▶ About this exercise
Could the data underneath be repeated exactly, in full?
──────
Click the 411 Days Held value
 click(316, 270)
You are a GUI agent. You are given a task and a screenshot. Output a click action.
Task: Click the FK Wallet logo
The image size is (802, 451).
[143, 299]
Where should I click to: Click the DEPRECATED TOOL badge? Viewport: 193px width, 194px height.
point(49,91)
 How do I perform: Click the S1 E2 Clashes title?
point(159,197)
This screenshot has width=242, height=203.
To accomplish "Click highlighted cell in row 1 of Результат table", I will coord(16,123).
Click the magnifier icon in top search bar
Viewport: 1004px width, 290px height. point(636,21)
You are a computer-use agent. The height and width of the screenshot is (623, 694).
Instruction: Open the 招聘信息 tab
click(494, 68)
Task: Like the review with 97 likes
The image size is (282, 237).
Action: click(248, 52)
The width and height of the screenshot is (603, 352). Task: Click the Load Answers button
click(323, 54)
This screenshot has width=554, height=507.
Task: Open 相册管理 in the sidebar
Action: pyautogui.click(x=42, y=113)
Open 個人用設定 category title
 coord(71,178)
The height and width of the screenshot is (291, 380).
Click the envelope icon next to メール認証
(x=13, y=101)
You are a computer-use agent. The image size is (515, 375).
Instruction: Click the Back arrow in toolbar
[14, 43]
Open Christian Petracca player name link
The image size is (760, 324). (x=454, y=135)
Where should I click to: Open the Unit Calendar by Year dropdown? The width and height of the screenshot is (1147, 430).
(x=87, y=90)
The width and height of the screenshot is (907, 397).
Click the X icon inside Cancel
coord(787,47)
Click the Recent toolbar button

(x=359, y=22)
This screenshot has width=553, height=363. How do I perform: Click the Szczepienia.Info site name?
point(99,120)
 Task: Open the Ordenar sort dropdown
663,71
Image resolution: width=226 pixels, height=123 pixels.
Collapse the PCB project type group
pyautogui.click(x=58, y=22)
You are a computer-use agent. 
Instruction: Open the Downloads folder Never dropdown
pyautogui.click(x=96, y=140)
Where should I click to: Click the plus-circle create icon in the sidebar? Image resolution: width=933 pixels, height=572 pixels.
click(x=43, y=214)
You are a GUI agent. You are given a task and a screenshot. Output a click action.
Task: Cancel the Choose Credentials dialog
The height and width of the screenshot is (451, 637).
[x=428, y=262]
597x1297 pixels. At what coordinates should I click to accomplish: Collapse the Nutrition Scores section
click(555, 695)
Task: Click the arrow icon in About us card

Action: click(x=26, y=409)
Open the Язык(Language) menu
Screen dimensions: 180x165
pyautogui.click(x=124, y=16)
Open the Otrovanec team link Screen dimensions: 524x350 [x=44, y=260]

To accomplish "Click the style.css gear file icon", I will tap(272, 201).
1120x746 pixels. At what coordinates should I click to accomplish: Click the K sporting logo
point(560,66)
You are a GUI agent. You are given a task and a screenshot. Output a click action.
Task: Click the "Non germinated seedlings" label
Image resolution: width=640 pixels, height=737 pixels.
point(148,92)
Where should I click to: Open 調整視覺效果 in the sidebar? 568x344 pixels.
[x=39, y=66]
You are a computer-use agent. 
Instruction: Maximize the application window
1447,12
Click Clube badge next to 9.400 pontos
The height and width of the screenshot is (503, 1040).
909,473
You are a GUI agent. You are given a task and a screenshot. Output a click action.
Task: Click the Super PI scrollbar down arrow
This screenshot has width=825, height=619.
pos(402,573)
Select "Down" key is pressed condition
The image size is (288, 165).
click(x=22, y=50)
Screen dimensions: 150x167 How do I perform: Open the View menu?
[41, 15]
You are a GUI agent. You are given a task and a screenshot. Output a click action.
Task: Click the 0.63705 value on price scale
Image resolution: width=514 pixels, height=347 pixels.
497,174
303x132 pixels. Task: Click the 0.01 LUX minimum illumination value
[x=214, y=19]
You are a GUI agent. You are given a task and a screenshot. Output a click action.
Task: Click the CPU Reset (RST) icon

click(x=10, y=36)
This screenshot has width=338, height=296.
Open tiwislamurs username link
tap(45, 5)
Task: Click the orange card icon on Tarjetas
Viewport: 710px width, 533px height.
──────
▶ Expected answer
Click the 411 Days Held value
 click(316, 270)
You are a GUI agent. You are given a task and a screenshot. Output a click action.
Task: Click the FK Wallet logo
The image size is (802, 451).
[143, 299]
Where should I click to: Click the DEPRECATED TOOL badge? Viewport: 193px width, 194px height.
point(49,91)
 How do I perform: Click the S1 E2 Clashes title?
point(159,197)
This screenshot has width=242, height=203.
To accomplish "Click highlighted cell in row 1 of Результат table", I will coord(16,123).
Click the magnifier icon in top search bar
Viewport: 1004px width, 290px height. point(636,21)
You are a computer-use agent. The height and width of the screenshot is (623, 694).
Instruction: Open the 招聘信息 tab
click(494, 68)
Task: Like the review with 97 likes
The image size is (282, 237).
Action: click(248, 52)
The width and height of the screenshot is (603, 352). Task: Click the Load Answers button
click(323, 54)
This screenshot has width=554, height=507.
Task: Open 相册管理 in the sidebar
Action: pyautogui.click(x=42, y=113)
Open 個人用設定 category title
 coord(71,178)
The height and width of the screenshot is (291, 380).
Click the envelope icon next to メール認証
(x=13, y=101)
You are a computer-use agent. The image size is (515, 375).
Instruction: Click the Back arrow in toolbar
[14, 43]
Open Christian Petracca player name link
The image size is (760, 324). (x=454, y=135)
Where should I click to: Open the Unit Calendar by Year dropdown? The width and height of the screenshot is (1147, 430).
(x=87, y=90)
The width and height of the screenshot is (907, 397).
Click the X icon inside Cancel
coord(787,47)
Click the Recent toolbar button

(x=359, y=22)
This screenshot has width=553, height=363. How do I perform: Click the Szczepienia.Info site name?
point(99,120)
 Task: Open the Ordenar sort dropdown
663,71
Image resolution: width=226 pixels, height=123 pixels.
Collapse the PCB project type group
pyautogui.click(x=58, y=22)
You are a computer-use agent. 
Instruction: Open the Downloads folder Never dropdown
pyautogui.click(x=96, y=140)
Where should I click to: Click the plus-circle create icon in the sidebar? Image resolution: width=933 pixels, height=572 pixels.
click(x=43, y=214)
You are a GUI agent. You are given a task and a screenshot. Output a click action.
Task: Cancel the Choose Credentials dialog
The height and width of the screenshot is (451, 637).
[x=428, y=262]
597x1297 pixels. At what coordinates should I click to accomplish: Collapse the Nutrition Scores section
click(555, 695)
Task: Click the arrow icon in About us card

Action: click(x=26, y=409)
Open the Язык(Language) menu
Screen dimensions: 180x165
pyautogui.click(x=124, y=16)
Open the Otrovanec team link Screen dimensions: 524x350 [x=44, y=260]

To accomplish "Click the style.css gear file icon", I will tap(272, 201).
1120x746 pixels. At what coordinates should I click to accomplish: Click the K sporting logo
point(560,66)
You are a GUI agent. You are given a task and a screenshot. Output a click action.
Task: Click the "Non germinated seedlings" label
Image resolution: width=640 pixels, height=737 pixels.
point(148,92)
Where should I click to: Open 調整視覺效果 in the sidebar? 568x344 pixels.
[x=39, y=66]
You are a computer-use agent. 
Instruction: Maximize the application window
1447,12
Click Clube badge next to 9.400 pontos
The height and width of the screenshot is (503, 1040).
909,473
You are a GUI agent. You are given a task and a screenshot. Output a click action.
Task: Click the Super PI scrollbar down arrow
This screenshot has width=825, height=619.
pos(402,573)
Select "Down" key is pressed condition
The image size is (288, 165).
click(x=22, y=50)
Screen dimensions: 150x167 How do I perform: Open the View menu?
[41, 15]
You are a GUI agent. You are given a task and a screenshot. Output a click action.
Task: Click the 0.63705 value on price scale
Image resolution: width=514 pixels, height=347 pixels.
497,174
303x132 pixels. Task: Click the 0.01 LUX minimum illumination value
[x=214, y=19]
You are a GUI agent. You are given a task and a screenshot. Output a click action.
Task: Click the CPU Reset (RST) icon

click(x=10, y=36)
This screenshot has width=338, height=296.
Open tiwislamurs username link
tap(45, 5)
Task: Click the orange card icon on Tarjetas
Viewport: 710px width, 533px height.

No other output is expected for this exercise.